Over the last century, cotton has dominated the natural fibres market. Now, as demand begins to stretch supply and the significant environmental impacts associated with conventional cotton production come to the fore, there is a need for alternative fibres to be explored.

'Bast fibres' are natural fibres that can be extracted from the stem of certain plants, such as jute, flax, hemp and stinging nettle. They have been proposed as an avenue for exploration. Compared to cotton, bast fibres can be grown with less input, without the use of pesticides and on smaller areas of land. Their production also replenishes the soil with vital nutrients that are depleted by cotton.

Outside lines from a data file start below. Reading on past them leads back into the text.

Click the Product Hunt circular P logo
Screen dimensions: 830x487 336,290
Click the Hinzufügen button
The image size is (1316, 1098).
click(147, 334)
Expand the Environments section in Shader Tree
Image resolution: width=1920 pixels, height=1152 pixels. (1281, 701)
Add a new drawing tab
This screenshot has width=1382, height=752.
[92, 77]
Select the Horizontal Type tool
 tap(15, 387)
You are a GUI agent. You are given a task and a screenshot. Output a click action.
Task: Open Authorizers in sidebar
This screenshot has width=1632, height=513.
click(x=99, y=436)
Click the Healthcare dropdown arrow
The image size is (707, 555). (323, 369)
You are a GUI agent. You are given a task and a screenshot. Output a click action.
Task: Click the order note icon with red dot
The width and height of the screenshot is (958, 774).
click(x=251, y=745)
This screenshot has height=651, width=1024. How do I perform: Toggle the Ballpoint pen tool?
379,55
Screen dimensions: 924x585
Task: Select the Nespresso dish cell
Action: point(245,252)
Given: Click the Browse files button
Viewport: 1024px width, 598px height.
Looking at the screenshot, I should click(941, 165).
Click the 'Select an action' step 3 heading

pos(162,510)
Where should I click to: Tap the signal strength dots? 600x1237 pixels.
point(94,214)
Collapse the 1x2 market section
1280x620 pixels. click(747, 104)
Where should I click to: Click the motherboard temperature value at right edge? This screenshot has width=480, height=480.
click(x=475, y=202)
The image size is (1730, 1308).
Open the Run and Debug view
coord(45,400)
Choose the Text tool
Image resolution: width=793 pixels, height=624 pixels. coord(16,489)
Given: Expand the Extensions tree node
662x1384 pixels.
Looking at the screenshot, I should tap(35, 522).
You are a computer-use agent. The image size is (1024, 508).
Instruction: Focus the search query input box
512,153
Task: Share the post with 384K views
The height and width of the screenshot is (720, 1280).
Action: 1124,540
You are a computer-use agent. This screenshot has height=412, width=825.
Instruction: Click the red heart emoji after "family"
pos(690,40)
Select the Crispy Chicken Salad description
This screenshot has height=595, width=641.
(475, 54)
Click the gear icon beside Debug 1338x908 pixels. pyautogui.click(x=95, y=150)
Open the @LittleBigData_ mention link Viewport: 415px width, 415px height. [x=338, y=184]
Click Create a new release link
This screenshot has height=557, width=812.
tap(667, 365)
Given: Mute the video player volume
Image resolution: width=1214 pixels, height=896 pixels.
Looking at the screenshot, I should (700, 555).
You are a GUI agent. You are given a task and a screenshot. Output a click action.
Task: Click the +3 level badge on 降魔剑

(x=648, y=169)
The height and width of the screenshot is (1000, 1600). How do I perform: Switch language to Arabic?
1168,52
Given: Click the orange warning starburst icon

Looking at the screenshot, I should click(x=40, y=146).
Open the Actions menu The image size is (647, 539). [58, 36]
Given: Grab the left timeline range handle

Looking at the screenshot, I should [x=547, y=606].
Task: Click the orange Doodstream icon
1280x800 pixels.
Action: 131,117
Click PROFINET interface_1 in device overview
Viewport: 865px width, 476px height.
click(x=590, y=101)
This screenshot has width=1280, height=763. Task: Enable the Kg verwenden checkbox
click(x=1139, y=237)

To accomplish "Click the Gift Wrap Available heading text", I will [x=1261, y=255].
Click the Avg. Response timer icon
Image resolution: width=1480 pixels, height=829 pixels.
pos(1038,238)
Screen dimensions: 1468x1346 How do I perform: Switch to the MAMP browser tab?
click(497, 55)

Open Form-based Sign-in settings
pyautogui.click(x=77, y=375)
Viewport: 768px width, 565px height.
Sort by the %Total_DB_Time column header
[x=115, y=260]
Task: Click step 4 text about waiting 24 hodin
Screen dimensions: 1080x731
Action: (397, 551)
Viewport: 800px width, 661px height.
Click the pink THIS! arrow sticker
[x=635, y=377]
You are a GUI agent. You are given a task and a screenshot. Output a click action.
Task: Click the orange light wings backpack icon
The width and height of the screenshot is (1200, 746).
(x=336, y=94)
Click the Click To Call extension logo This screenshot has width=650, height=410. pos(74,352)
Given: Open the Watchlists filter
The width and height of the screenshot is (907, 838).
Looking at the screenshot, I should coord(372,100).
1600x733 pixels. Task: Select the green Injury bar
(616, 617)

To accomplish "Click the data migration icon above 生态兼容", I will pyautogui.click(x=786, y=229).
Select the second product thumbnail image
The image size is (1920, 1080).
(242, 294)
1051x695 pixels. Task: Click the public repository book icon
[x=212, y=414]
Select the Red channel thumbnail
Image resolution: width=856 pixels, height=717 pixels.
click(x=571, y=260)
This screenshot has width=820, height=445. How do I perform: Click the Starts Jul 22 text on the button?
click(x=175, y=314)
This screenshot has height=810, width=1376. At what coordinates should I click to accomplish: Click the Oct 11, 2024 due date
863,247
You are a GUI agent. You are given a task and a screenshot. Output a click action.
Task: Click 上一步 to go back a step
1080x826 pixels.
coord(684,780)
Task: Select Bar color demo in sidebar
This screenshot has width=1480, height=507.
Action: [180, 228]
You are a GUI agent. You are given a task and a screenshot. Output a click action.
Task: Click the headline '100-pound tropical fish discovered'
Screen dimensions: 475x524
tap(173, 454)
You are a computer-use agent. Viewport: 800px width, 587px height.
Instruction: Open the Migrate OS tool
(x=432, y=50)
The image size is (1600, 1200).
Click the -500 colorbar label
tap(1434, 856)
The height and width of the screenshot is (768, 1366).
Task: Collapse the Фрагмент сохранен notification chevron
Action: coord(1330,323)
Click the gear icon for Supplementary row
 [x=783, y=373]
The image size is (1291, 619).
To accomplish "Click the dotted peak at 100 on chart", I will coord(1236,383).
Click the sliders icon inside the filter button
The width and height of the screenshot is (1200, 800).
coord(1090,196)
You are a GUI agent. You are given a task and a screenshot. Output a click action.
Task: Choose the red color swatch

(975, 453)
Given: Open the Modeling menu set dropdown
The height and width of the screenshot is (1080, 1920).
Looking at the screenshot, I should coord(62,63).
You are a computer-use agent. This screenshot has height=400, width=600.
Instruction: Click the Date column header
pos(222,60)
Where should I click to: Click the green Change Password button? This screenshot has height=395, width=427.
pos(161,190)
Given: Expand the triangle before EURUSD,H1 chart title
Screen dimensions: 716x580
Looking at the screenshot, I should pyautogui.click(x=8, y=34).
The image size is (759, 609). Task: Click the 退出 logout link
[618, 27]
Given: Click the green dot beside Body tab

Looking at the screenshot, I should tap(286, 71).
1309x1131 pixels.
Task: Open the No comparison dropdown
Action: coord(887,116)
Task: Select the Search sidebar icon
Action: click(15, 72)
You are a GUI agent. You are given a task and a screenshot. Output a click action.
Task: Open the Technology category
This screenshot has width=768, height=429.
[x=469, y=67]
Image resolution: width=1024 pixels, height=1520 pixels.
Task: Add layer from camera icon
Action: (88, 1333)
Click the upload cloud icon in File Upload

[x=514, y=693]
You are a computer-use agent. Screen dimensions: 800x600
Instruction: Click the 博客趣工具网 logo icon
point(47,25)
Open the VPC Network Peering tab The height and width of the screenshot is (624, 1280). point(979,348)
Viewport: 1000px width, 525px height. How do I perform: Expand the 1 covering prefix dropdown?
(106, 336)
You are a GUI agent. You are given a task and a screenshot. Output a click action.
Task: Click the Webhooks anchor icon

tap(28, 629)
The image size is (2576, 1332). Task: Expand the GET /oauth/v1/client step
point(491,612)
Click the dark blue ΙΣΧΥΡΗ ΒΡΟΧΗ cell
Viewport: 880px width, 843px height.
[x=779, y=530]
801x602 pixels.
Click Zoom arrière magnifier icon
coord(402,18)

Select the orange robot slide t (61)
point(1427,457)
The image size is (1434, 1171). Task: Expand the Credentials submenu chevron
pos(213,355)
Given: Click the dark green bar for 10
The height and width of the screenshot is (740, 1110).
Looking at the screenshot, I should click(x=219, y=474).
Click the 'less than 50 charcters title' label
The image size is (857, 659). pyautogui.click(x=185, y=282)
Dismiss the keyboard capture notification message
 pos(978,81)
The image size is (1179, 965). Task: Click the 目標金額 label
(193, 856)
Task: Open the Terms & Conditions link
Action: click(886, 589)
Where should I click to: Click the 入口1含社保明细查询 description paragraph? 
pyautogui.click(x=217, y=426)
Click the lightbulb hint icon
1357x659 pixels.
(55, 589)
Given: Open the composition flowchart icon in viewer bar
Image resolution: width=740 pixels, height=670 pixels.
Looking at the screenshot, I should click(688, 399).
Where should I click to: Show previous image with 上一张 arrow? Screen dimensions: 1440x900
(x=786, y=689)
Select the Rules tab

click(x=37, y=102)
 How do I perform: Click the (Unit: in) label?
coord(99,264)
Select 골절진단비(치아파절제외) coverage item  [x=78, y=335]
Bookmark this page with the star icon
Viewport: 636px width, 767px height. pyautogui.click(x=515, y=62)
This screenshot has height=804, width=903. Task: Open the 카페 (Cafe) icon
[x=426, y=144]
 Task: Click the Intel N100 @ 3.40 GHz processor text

Hemp is one of the most durable natural fibers on the planet and results in fabric with a wonderful drape comparable to linen. 

Though hemp and other bast fibres have been used since the earliest of days -Henry VIII passed an Act of Parliament fining farmers who refused to grow hemp!- it is only more recently that research has begun developing their production and processing. Further work must be done regarding the sustainable processing of hemp and the repurposing of its waste products, but if a fraction of the resources that have been poured into cotton are diverted to hemp, we will have a real opportunity to create a solid and sustainable fibre supply chain.  

A field of industrial hemp. The leaves of these plants contain less than 1% THC content (the ingredient that produces a high when smoked) whereas the marijuana plant can contain 20% THC.